Before repairing to the jury room to deliberate, the panelists heard about four hours of arguments from lawyers. Both sides focused primarily on forensic evidence to bolster their cases.
A cold case squad arrested Robinson in 2004 after an officer noticed similarities between stains on the altar cloth and the shape of a priest's letter opener. During the trial, two of five experts in the world certified in bloodstain pattern analysis said stains on the cloth were consistent with the 8-inch dagger-like opener. The experts, including noted forensic scientist Henry Lee, said a dime-sized spot resembled a medallion on the opener that depicted the U.S. Capitol. Other prosecution witnesses testified that the tip of the opener fit perfectly into a hole in the victim's jawbone and that a dark spot under the medallion tested positive for human blood.
"If you don't believe he is the murderer, then you believe in an amazing series of coincidences that I would call mind-boggling," Mandros said.
He also noted that two witnesses saw Robinson in the area of the chapel the morning of the murder. The priest claimed he spent the morning alone in his apartment.
"We don't expect priests to kill, but do we expect them to lie to the police during a murder investigation? Who lies to the police during a murder investigation? Maybe the one who did the crime," Mandros said.
Robinson's defense emphasized other scientific findings. A minute amount of male DNA was detected on the nun's underwear and on her fingernails. Tests determined that it did not belong to Robinson.
Defense attorney John Thebes said the genetic material on the fingernails was consistent with Sr. Margaret Ann scratching her assailant as he attacked her from behind and the DNA on the undergarments probably resulted from the killer struggling to disrobe her.
"That's what killers do.

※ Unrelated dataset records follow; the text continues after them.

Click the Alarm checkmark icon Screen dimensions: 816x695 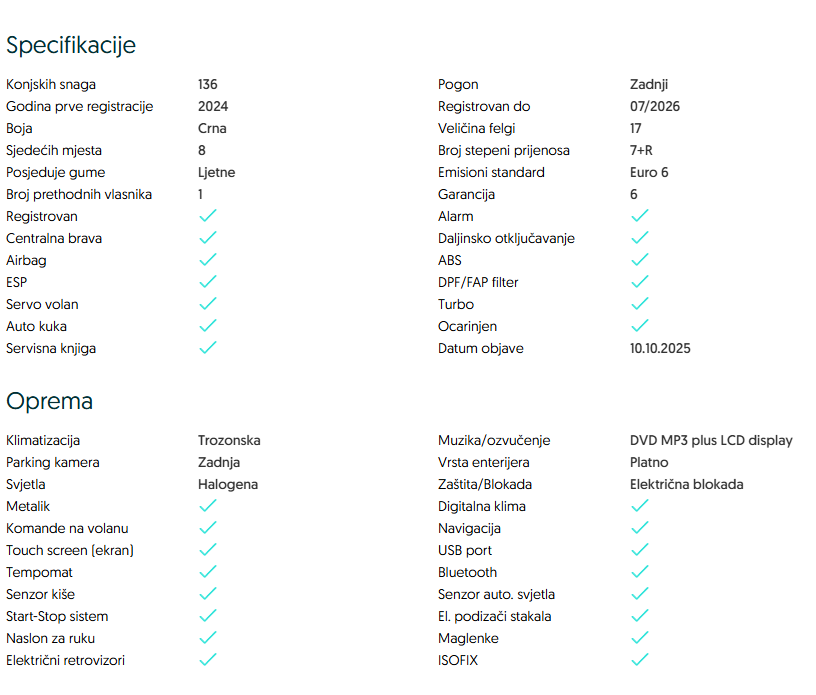(x=640, y=216)
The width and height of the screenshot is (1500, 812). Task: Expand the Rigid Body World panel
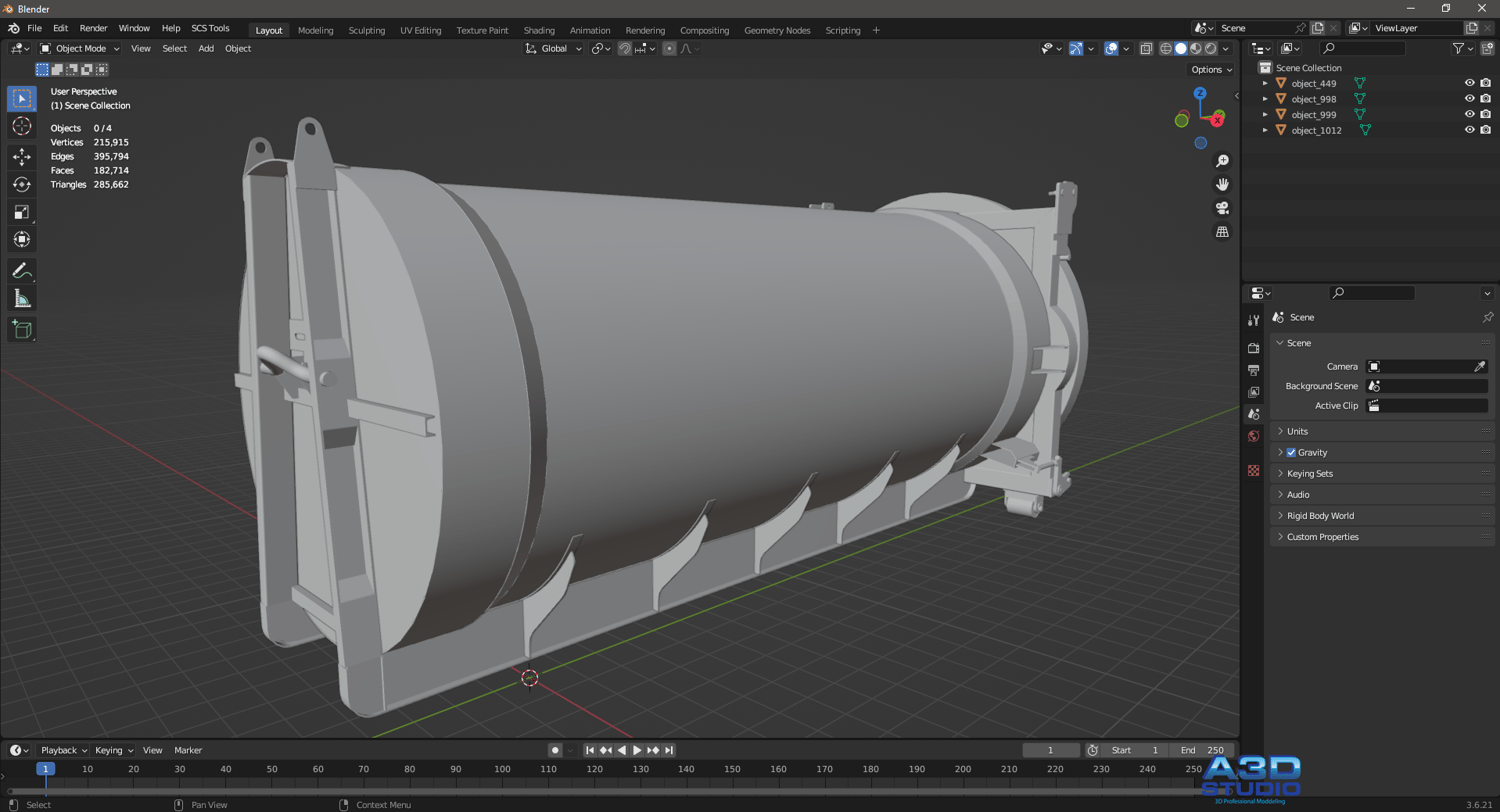(1320, 516)

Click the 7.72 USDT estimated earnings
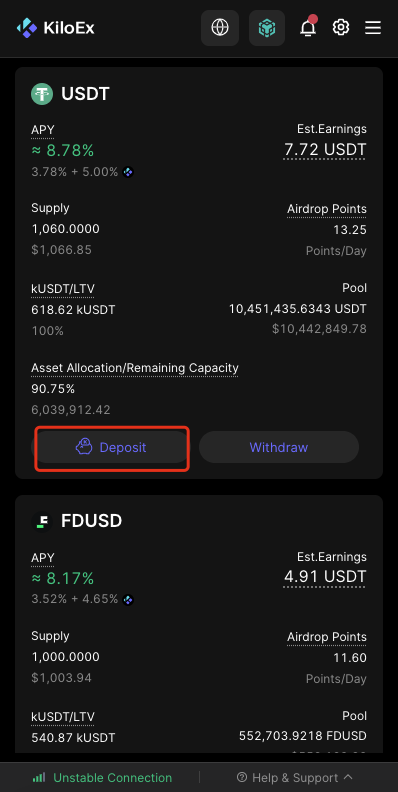[x=325, y=150]

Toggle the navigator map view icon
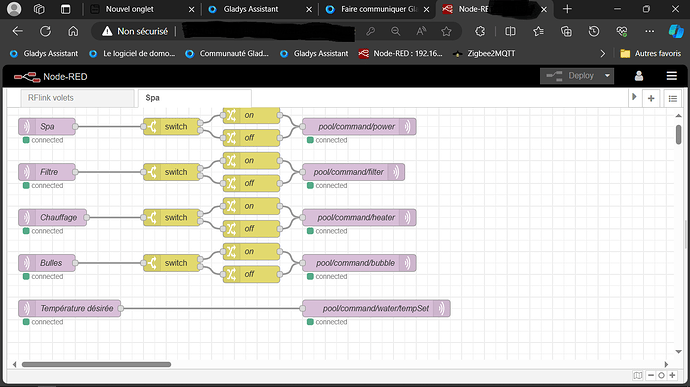638,376
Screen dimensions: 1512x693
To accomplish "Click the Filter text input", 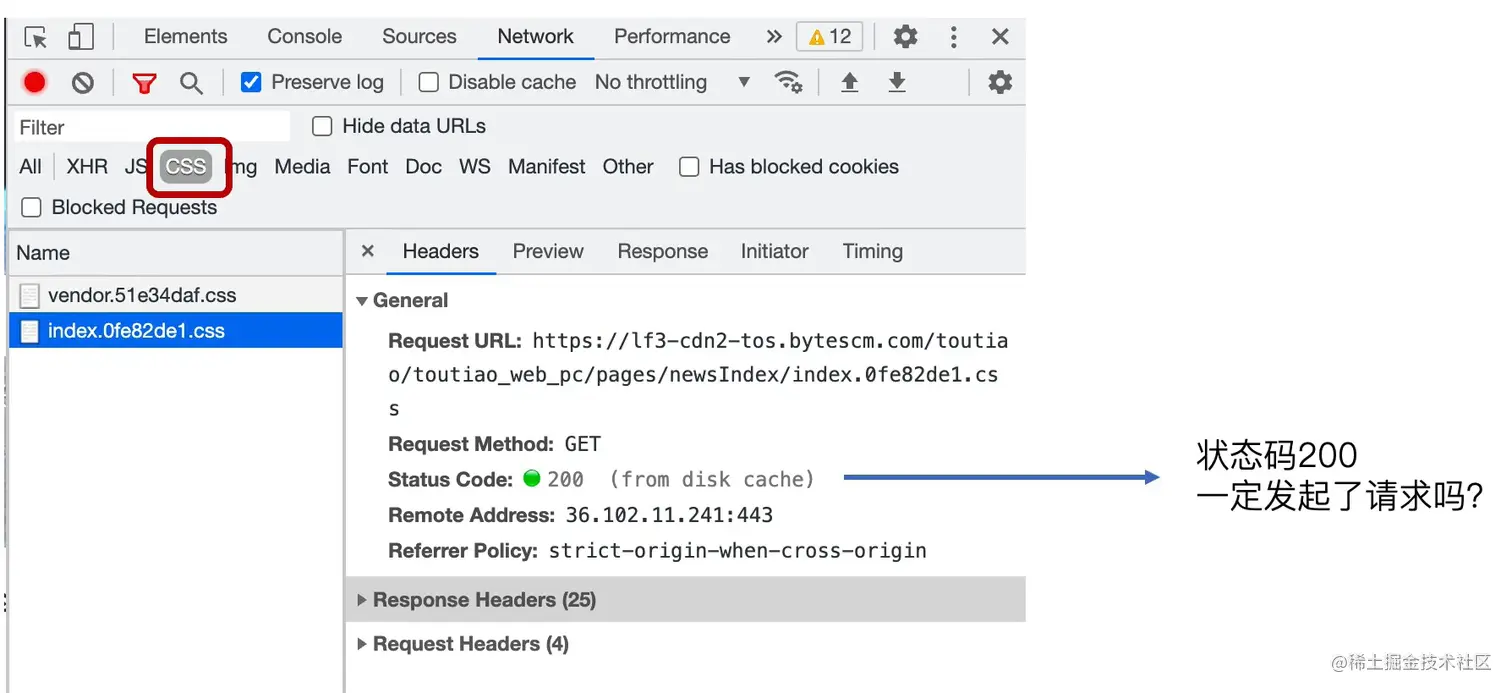I will pos(150,127).
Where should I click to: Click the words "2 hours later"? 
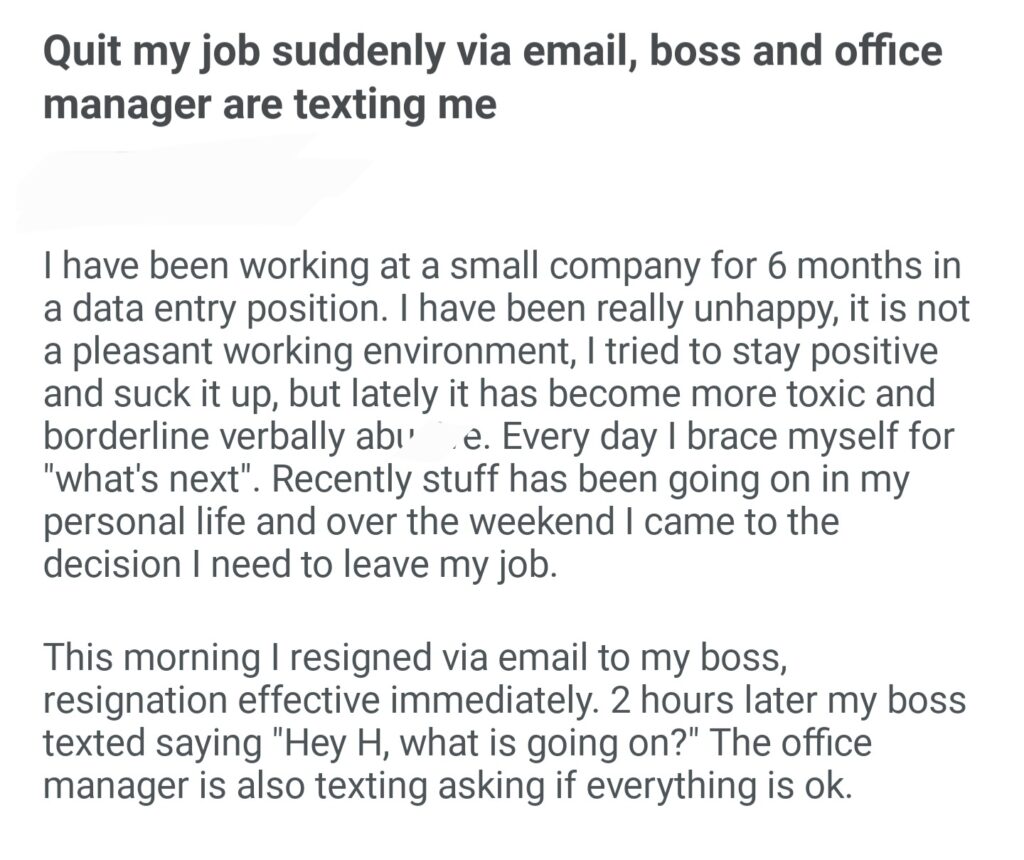point(682,700)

They leave their DNA under people's fingernails, on victim's underwear," Thebes said.
"The only DNA in this case excludes this man and points somewhere else," he said.
With his client sitting impassively at the defense table, the attorney told jurors that the murder weapon was not the priest's letter opener, but a pair of scissors missing from the chapel after the murder.
"It's the scissors," he said, pointing to a stain on the cloth that he said resembled scissors. "The scissors were never found!"
Prosecution experts have testified that scissors were not the murder weapon, but Thebes noted that the original medical examiner felt a pair similar to the ones used in the chapel could have caused some of the wounds the nun suffered.
Holding the nun's pinafore and the priest's letter opener, Thebes pointed to holes in the fabric and said, "These defects aren't wide enough. They aren't deep enough. This thing doesn't fit all the way in. This, ladies and gentlemen, is not the murder weapon, that is why."
In a brief rebuttal argument, prosecutor Christopher Adams disputed much of the defense's analysis of the forensic evidence. He said the amount of DNA belonging to the unidentified male was too small to be relevant and likely indicated contamination by medical workers or investigators at the time of the crime. To demonstrate the size of the genetic material, he poured a one-gram packet of coffee sweetener on the rail of the jury box.
"Thirty pecograms is 30 trillionths of a gram," he told jurors. "That's what we are talking about. That's how minute this amount of DNA is."